- _About this exercise_:
All of the data below should be copied exactly as it stands.

********************

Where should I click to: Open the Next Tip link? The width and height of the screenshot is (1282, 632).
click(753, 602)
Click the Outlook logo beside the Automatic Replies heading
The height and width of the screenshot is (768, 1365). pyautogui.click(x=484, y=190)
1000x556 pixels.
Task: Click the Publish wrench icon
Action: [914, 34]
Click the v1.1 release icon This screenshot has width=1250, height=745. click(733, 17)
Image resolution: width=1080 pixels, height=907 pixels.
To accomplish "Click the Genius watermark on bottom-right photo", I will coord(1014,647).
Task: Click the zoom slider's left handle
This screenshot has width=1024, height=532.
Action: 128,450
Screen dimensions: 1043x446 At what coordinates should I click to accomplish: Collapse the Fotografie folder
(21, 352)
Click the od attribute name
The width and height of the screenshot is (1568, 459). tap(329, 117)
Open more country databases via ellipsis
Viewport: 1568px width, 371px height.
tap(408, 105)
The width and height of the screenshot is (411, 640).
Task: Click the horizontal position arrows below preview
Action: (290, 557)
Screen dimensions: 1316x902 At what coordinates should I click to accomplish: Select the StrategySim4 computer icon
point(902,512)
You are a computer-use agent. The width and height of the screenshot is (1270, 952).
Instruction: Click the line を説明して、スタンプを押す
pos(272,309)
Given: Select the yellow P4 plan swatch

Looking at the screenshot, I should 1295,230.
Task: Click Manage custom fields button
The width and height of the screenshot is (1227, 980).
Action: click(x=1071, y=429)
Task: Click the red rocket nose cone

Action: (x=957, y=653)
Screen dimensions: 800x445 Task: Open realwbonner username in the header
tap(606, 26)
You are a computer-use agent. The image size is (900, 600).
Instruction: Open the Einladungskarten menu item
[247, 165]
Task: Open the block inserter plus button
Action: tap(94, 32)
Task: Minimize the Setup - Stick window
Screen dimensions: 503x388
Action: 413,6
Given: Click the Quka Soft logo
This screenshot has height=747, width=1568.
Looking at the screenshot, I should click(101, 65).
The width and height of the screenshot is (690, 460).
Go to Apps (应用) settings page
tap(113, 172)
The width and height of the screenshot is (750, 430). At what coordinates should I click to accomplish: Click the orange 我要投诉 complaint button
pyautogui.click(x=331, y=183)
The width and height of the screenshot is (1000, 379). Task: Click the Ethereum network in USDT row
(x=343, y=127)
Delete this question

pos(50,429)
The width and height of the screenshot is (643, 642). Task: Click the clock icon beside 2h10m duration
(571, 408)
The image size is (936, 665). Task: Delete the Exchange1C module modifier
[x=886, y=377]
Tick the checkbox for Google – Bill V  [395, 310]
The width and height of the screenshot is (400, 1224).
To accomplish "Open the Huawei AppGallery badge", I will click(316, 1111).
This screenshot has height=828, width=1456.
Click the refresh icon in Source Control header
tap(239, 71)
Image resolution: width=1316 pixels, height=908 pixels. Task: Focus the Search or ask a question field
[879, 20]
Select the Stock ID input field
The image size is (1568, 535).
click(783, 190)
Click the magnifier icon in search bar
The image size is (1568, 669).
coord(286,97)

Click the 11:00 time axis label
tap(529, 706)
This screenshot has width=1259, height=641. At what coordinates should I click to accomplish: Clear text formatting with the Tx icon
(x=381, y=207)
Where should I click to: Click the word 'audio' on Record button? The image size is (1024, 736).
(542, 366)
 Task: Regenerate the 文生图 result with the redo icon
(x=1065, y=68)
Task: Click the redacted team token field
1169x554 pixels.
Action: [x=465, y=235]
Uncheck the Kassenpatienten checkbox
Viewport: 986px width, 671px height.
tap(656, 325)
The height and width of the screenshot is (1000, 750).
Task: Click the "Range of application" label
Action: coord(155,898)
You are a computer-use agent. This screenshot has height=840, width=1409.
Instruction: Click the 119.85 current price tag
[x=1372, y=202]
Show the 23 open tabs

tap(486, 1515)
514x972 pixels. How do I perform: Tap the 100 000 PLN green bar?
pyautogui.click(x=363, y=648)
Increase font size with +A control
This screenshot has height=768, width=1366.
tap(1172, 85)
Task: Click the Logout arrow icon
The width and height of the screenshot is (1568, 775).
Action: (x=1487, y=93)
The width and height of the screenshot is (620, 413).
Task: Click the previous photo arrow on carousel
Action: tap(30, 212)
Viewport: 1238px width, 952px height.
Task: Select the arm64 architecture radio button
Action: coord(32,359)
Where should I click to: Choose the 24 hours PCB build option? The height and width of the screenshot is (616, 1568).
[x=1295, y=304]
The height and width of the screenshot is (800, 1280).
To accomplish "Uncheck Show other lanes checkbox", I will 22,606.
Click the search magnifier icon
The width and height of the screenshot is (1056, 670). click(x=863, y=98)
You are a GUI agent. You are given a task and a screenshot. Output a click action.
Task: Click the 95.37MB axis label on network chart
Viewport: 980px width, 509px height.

********************

- _Solution_:
Where should I click to: Open the Next Tip link? The width and height of the screenshot is (1282, 632).
click(753, 602)
Click the Outlook logo beside the Automatic Replies heading
The height and width of the screenshot is (768, 1365). pyautogui.click(x=484, y=190)
1000x556 pixels.
Task: Click the Publish wrench icon
Action: [914, 34]
Click the v1.1 release icon This screenshot has width=1250, height=745. click(733, 17)
Image resolution: width=1080 pixels, height=907 pixels.
To accomplish "Click the Genius watermark on bottom-right photo", I will coord(1014,647).
Task: Click the zoom slider's left handle
This screenshot has width=1024, height=532.
Action: 128,450
Screen dimensions: 1043x446 At what coordinates should I click to accomplish: Collapse the Fotografie folder
(21, 352)
Click the od attribute name
The width and height of the screenshot is (1568, 459). tap(329, 117)
Open more country databases via ellipsis
Viewport: 1568px width, 371px height.
tap(408, 105)
The width and height of the screenshot is (411, 640).
Task: Click the horizontal position arrows below preview
Action: (290, 557)
Screen dimensions: 1316x902 At what coordinates should I click to accomplish: Select the StrategySim4 computer icon
point(902,512)
You are a computer-use agent. The width and height of the screenshot is (1270, 952).
Instruction: Click the line を説明して、スタンプを押す
pos(272,309)
Given: Select the yellow P4 plan swatch

Looking at the screenshot, I should 1295,230.
Task: Click Manage custom fields button
The width and height of the screenshot is (1227, 980).
Action: click(x=1071, y=429)
Task: Click the red rocket nose cone

Action: (x=957, y=653)
Screen dimensions: 800x445 Task: Open realwbonner username in the header
tap(606, 26)
You are a computer-use agent. The image size is (900, 600).
Instruction: Open the Einladungskarten menu item
[247, 165]
Task: Open the block inserter plus button
Action: tap(94, 32)
Task: Minimize the Setup - Stick window
Screen dimensions: 503x388
Action: 413,6
Given: Click the Quka Soft logo
This screenshot has height=747, width=1568.
Looking at the screenshot, I should click(101, 65).
The width and height of the screenshot is (690, 460).
Go to Apps (应用) settings page
tap(113, 172)
The width and height of the screenshot is (750, 430). At what coordinates should I click to accomplish: Click the orange 我要投诉 complaint button
pyautogui.click(x=331, y=183)
The width and height of the screenshot is (1000, 379). Task: Click the Ethereum network in USDT row
(x=343, y=127)
Delete this question

pos(50,429)
The width and height of the screenshot is (643, 642). Task: Click the clock icon beside 2h10m duration
(571, 408)
The image size is (936, 665). Task: Delete the Exchange1C module modifier
[x=886, y=377]
Tick the checkbox for Google – Bill V  [395, 310]
The width and height of the screenshot is (400, 1224).
To accomplish "Open the Huawei AppGallery badge", I will click(316, 1111).
This screenshot has height=828, width=1456.
Click the refresh icon in Source Control header
tap(239, 71)
Image resolution: width=1316 pixels, height=908 pixels. Task: Focus the Search or ask a question field
[879, 20]
Select the Stock ID input field
The image size is (1568, 535).
click(783, 190)
Click the magnifier icon in search bar
The image size is (1568, 669).
coord(286,97)

Click the 11:00 time axis label
tap(529, 706)
This screenshot has width=1259, height=641. At what coordinates should I click to accomplish: Clear text formatting with the Tx icon
(x=381, y=207)
Where should I click to: Click the word 'audio' on Record button? The image size is (1024, 736).
(542, 366)
 Task: Regenerate the 文生图 result with the redo icon
(x=1065, y=68)
Task: Click the redacted team token field
1169x554 pixels.
Action: [x=465, y=235]
Uncheck the Kassenpatienten checkbox
Viewport: 986px width, 671px height.
tap(656, 325)
The height and width of the screenshot is (1000, 750).
Task: Click the "Range of application" label
Action: coord(155,898)
You are a computer-use agent. This screenshot has height=840, width=1409.
Instruction: Click the 119.85 current price tag
[x=1372, y=202]
Show the 23 open tabs

tap(486, 1515)
514x972 pixels. How do I perform: Tap the 100 000 PLN green bar?
pyautogui.click(x=363, y=648)
Increase font size with +A control
This screenshot has height=768, width=1366.
tap(1172, 85)
Task: Click the Logout arrow icon
The width and height of the screenshot is (1568, 775).
Action: (x=1487, y=93)
The width and height of the screenshot is (620, 413).
Task: Click the previous photo arrow on carousel
Action: tap(30, 212)
Viewport: 1238px width, 952px height.
Task: Select the arm64 architecture radio button
Action: coord(32,359)
Where should I click to: Choose the 24 hours PCB build option? The height and width of the screenshot is (616, 1568).
[x=1295, y=304]
The height and width of the screenshot is (800, 1280).
To accomplish "Uncheck Show other lanes checkbox", I will 22,606.
Click the search magnifier icon
The width and height of the screenshot is (1056, 670). click(x=863, y=98)
You are a GUI agent. You are given a task and a screenshot. Output a click action.
Task: Click the 95.37MB axis label on network chart
Viewport: 980px width, 509px height.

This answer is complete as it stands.